3月20日・22日に第一生命ホールで行われる「室内楽ホールdeオペラ~林美智子の『ドン・ジョヴァンニ』!」にご出演頂く林美智子さんに、オペラキュレーターの井内美香さんよりインタビューして頂きました。

現役のオペラ歌手がプロデュースするオペラの醍醐味を堪能!

井内:林さんがプロデュース、日本語台本、構成、演出を手がけ、そしてもちろん出演もなさるモーツァルトのオペラシリーズ、これまで第一生命ホールで《コジ・ファン・トゥッテ》と《フィガロの結婚》が上演されました。来る3月20日(金・祝)と22日(土)には待望の《ドン・ジョヴァンニ》が上演されます。私は2016年に《コジ・ファン・トゥッテ》公演を鑑賞し、とても印象に残る素晴らしい公演でした。オペラの中から特にアンサンブルのみの曲で構成された、とびきり楽しいモーツァルトの世界が堪能できました。まず、このシリーズはどのようにして誕生したのでしょうか?

林:このシリーズは、もともと私が一度だけのつもりで、別の小さなホールで企画した演奏会から始まりました。モーツァルトは誰からも愛される作曲家です。そして私はメゾソプラノですが、ソプラノやテノールが主旋律を歌うことが多いのと比べて、メゾソプラノは下の声部でハモる(ハーモニーを作る)ことが多い声種です。つまりメゾは、他の声を支える、重唱のだいご味を味わえる声なのです。子供の頃から合唱団で歌っていたこともあって、私はアンサンブルで歌うことが大好きでした。

そういう視点からモーツァルトのオペラを見た時に、重唱が本当に美しいと感じます。私は新国立劇場研修所の第一期生なのですが、そこではロレンツォ・ダ・ポンテ台本のイタリア語で書かれたモーツァルト三大オペラということで、《フィガロの結婚》《ドン・ジョヴァンニ》《コジ・ファン・トゥッテ》を勉強させていただきました。その時からモーツァルトの重唱の魅力に惹かれていて、その素晴らしさを多くの方に知っていただきたいと思っていたのです。

この時代のオペラは、歌手がとても重要というか、歌手ありきのところがあり、それぞれの歌い手が自分の見せ場を要求してアリアがたくさん書かれています。でも重唱の美しさはそれに負けていませんし、登場人物たちが集まって一緒に歌うことによってドラマは動いていくのです。それをつなげると、簡潔に短時間にまとまった、オペラの良さが実感できる公演になります。オペラがもっとなじみやすく、足を運んでいただけるものになれば、という思いから生まれた企画です。

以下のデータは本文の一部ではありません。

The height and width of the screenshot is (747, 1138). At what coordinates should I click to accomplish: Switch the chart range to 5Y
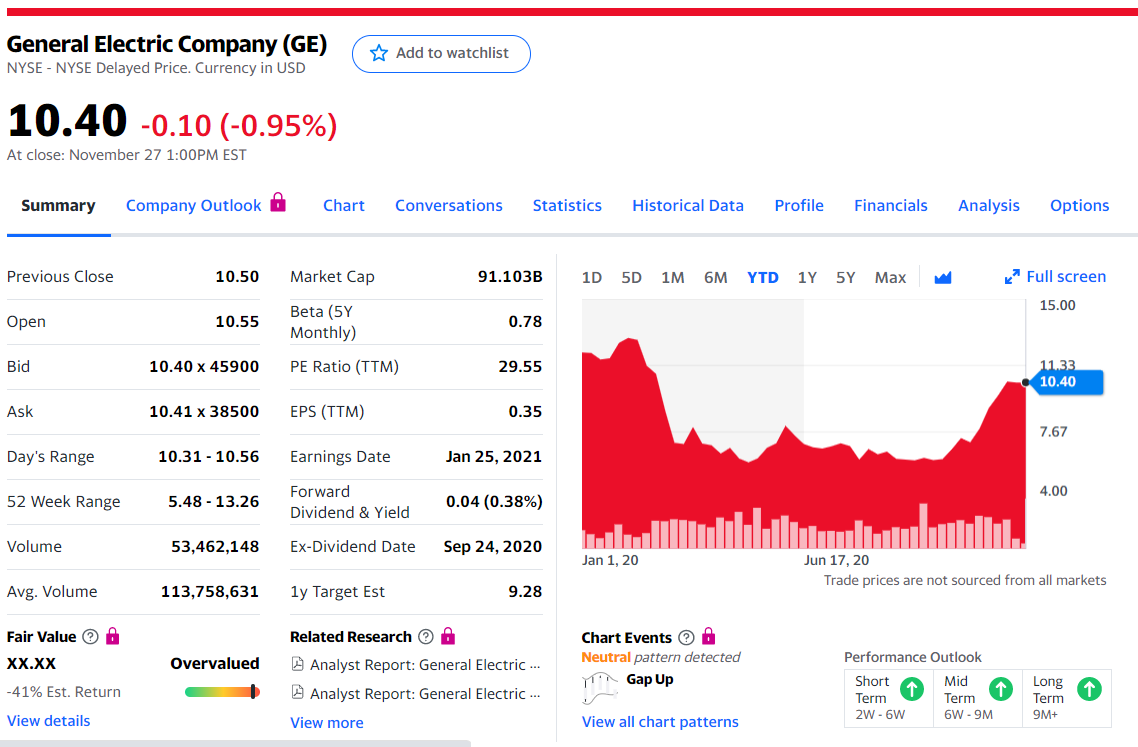[846, 277]
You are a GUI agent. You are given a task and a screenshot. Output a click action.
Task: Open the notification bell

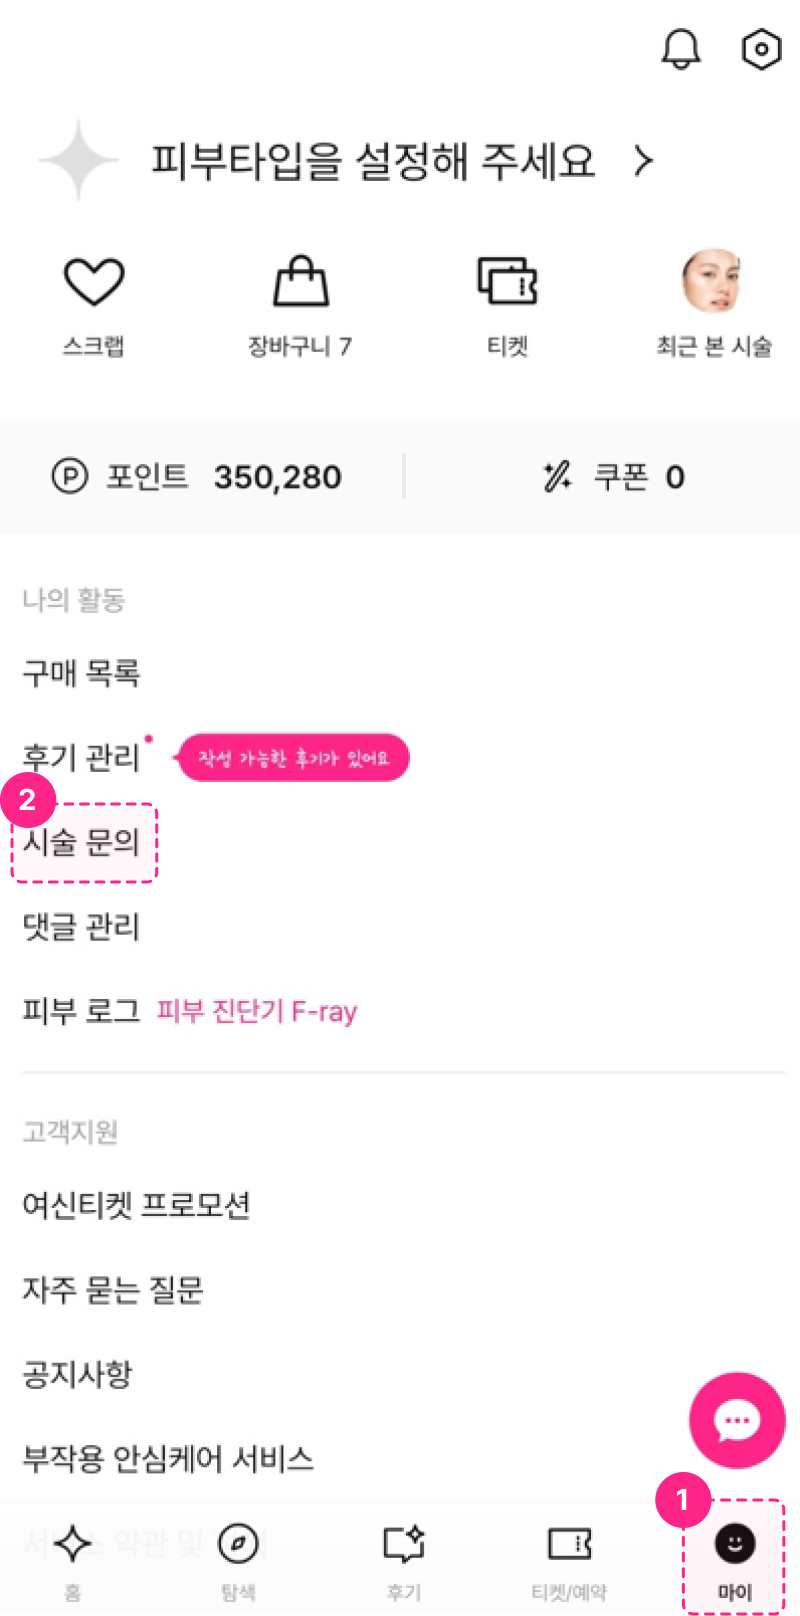coord(682,48)
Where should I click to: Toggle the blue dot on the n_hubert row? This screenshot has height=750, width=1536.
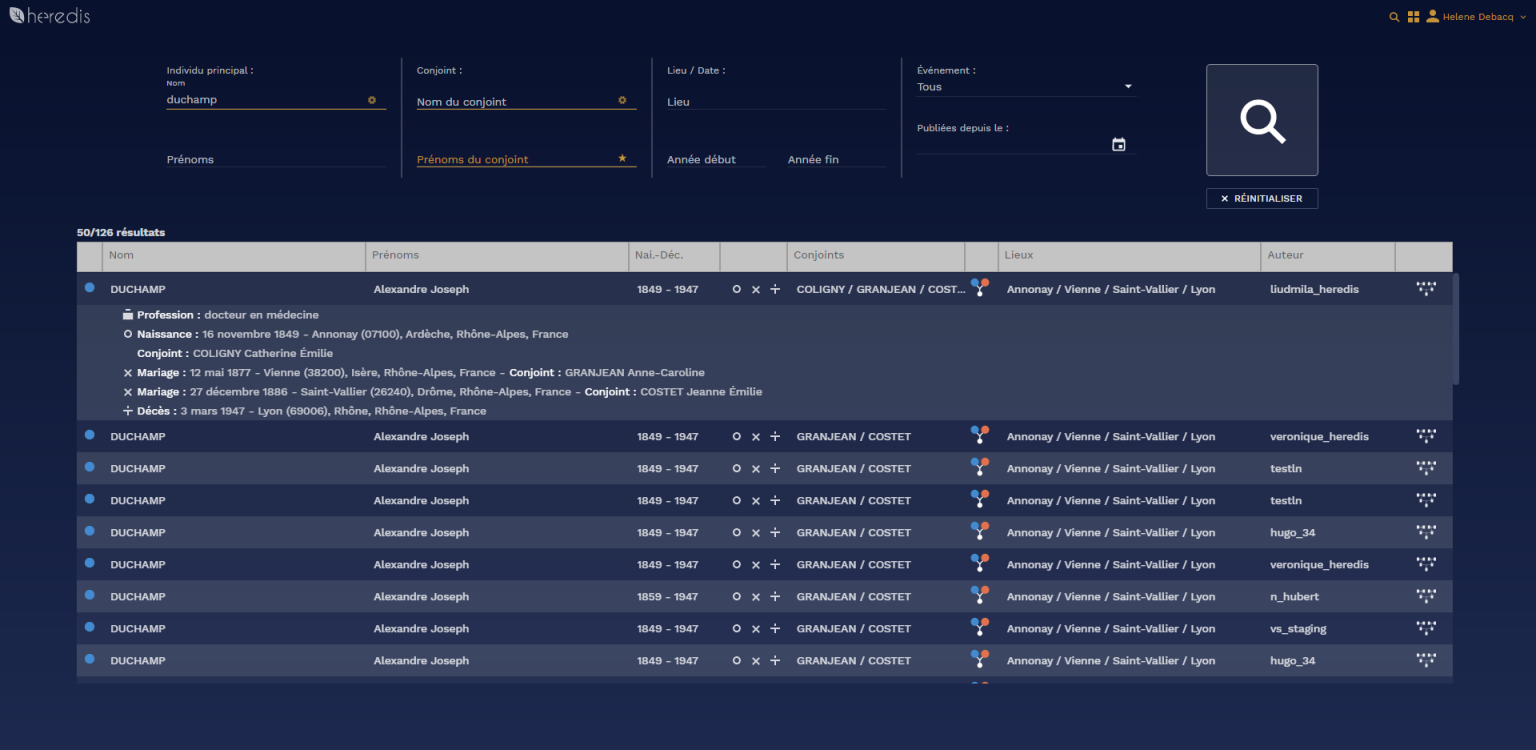pyautogui.click(x=89, y=595)
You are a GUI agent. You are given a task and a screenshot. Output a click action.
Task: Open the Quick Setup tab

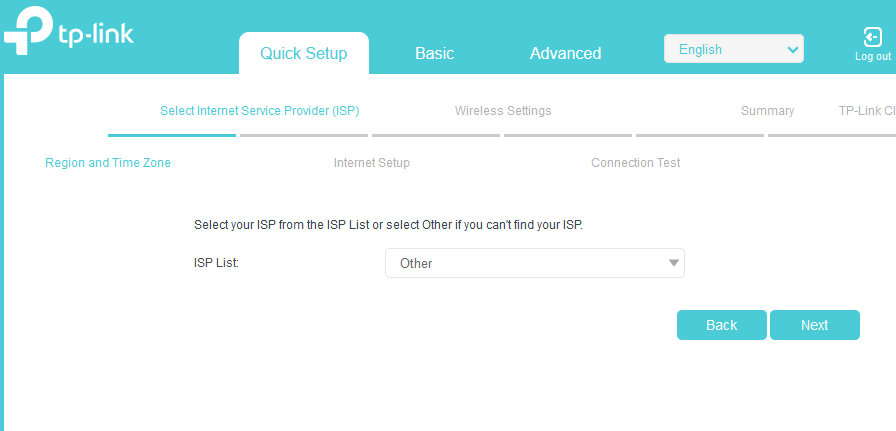click(x=304, y=54)

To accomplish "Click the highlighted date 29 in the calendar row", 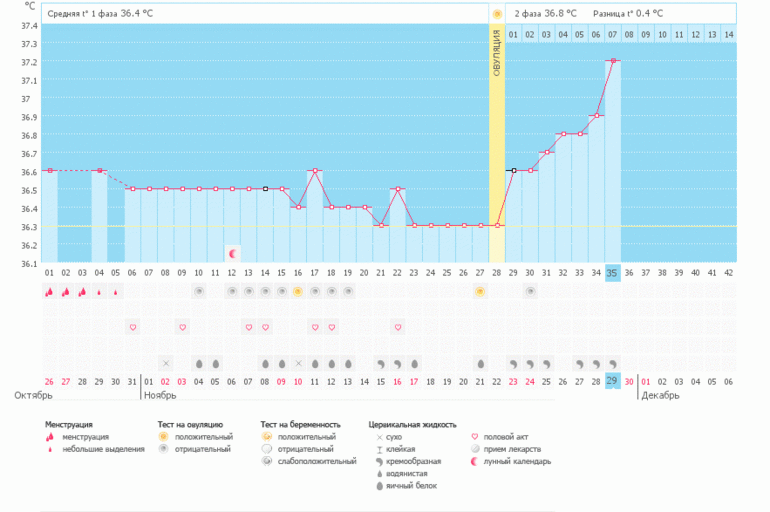I will point(613,381).
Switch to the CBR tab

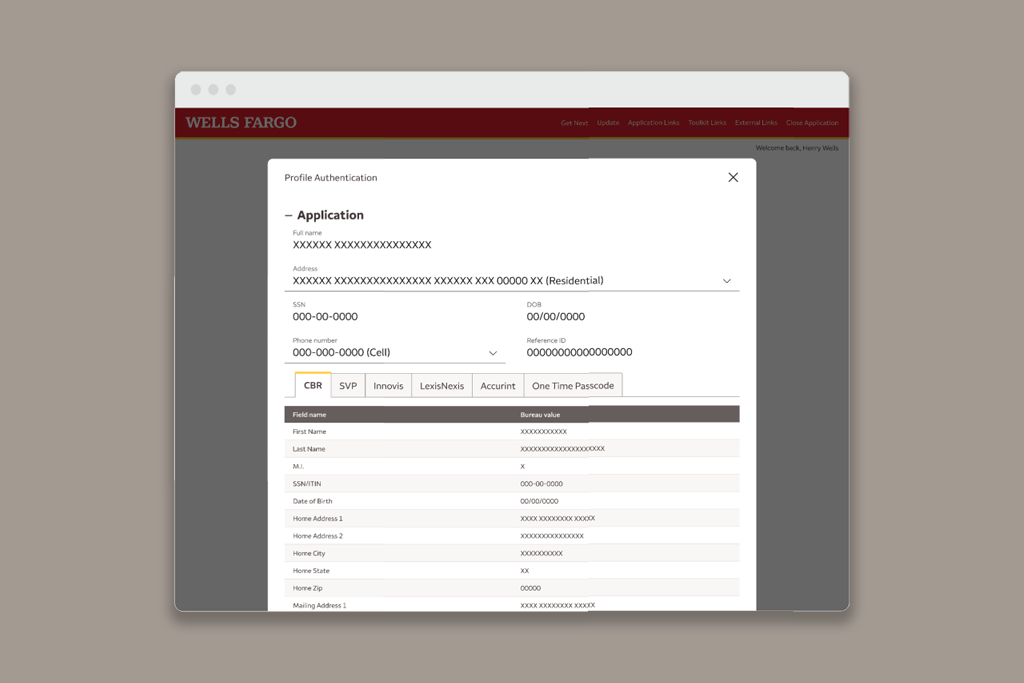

井内:モーツァルトのオペラの重唱部分の素晴らしさに耳を向けていく機会になればいいですね。オペラのアリアを歌うコンサートはたくさんありますが、アンサンブルに光をあてたコンサートは簡単には実現できない贅沢な企画なので嬉しいです。モーツァルト・オペラの最高の部分はアンサンブルだと私は思っているので。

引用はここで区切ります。